Whilst the present study provides key insights into the roles of instruction, context, and tempo on visuomotor synchronisation and social bonding, certain limitations should be noted. Firstly, in Study 2 not all participants experienced both contexts at both tempi due to time constraints of the event at which the experiment was conducted. While it is unlikely that groups of children would be distinguished by their ability to synchronise better at social-fast vs social-slow stimuli, thereby affecting the results in a systematic way, future research can implement full counterbalancing to eliminate this possibility. Finally, the social vs non-social contrast in the current study was created by combining insights from the bottom–up sensorimotor accounts with the top–down joint action accounts. Future research can tease apart how either factor affects synchrony accuracy and its subsequent bonding effects.

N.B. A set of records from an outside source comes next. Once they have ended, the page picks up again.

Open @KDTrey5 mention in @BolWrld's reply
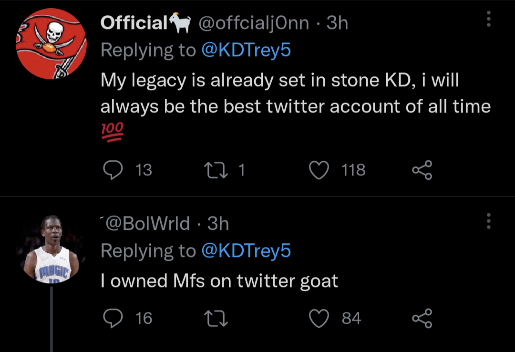 click(x=246, y=251)
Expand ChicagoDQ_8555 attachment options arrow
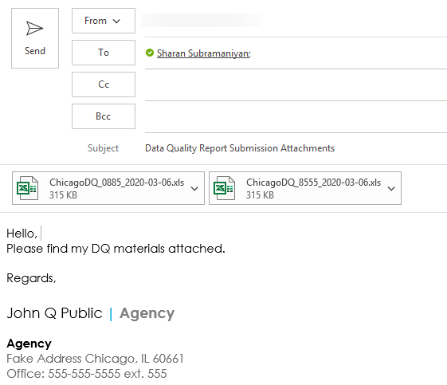Image resolution: width=447 pixels, height=385 pixels. [391, 188]
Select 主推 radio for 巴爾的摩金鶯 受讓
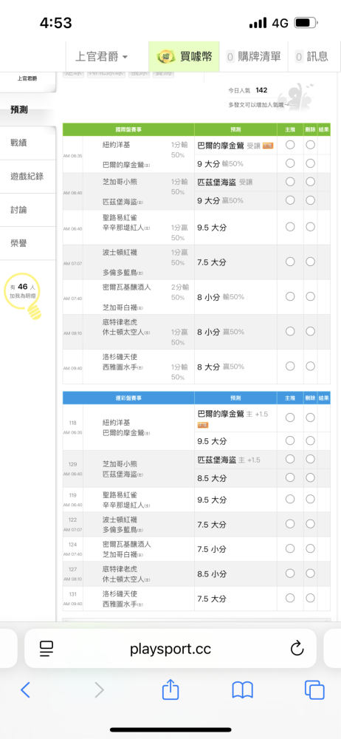 tap(290, 145)
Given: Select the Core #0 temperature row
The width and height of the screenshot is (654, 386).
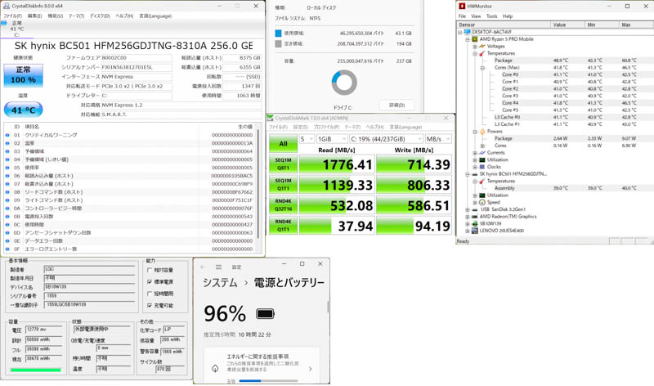Looking at the screenshot, I should pos(510,75).
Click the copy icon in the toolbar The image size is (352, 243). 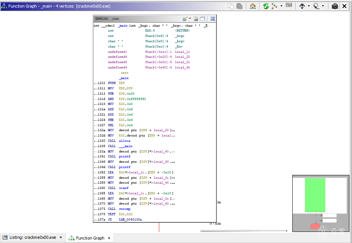coord(231,6)
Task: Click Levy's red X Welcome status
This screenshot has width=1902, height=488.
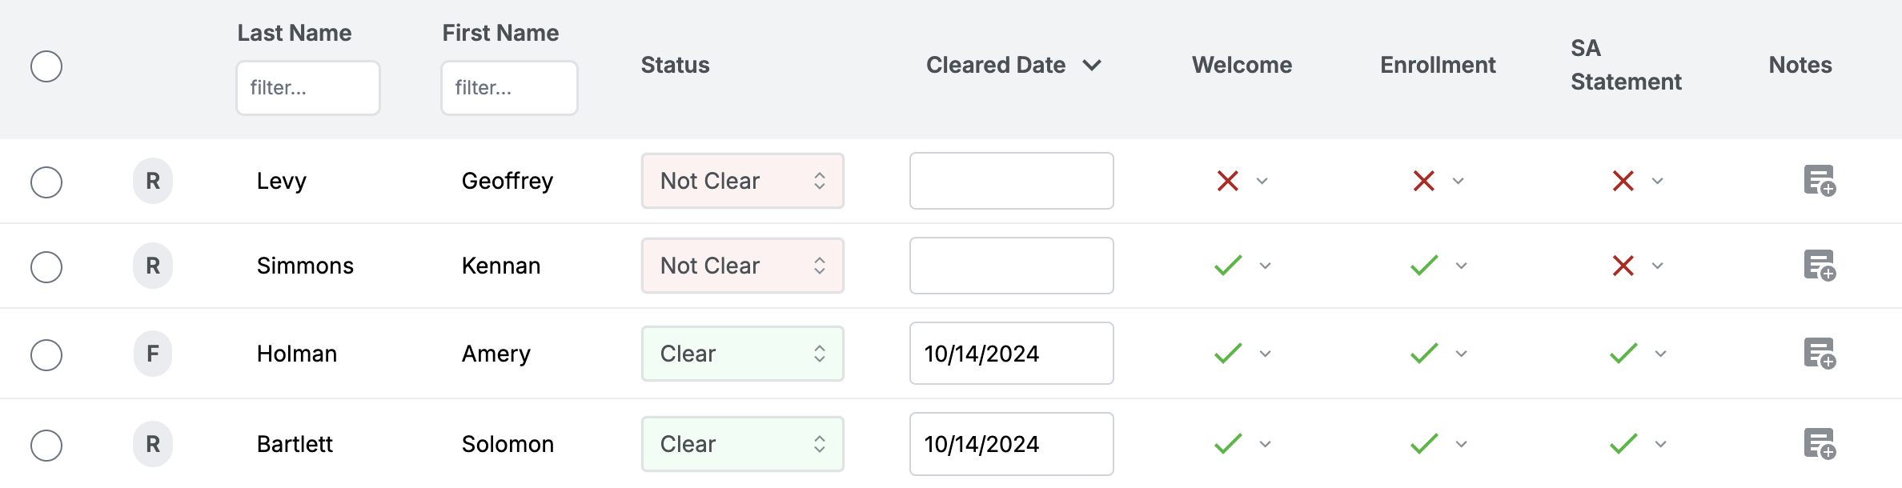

The current research adds to a growing body of literature by revealing the importance of social context for interpersonal synchronisation and social bonding in children and adults. Interestingly, we show how social bonding can be elicited following spontaneous (uninstructed) interpersonal synchronisation. These findings provide an evidence-base that social contexts with increased opportunities for sensorimotor coupling and joint action improve synchronisation and bonding between partners.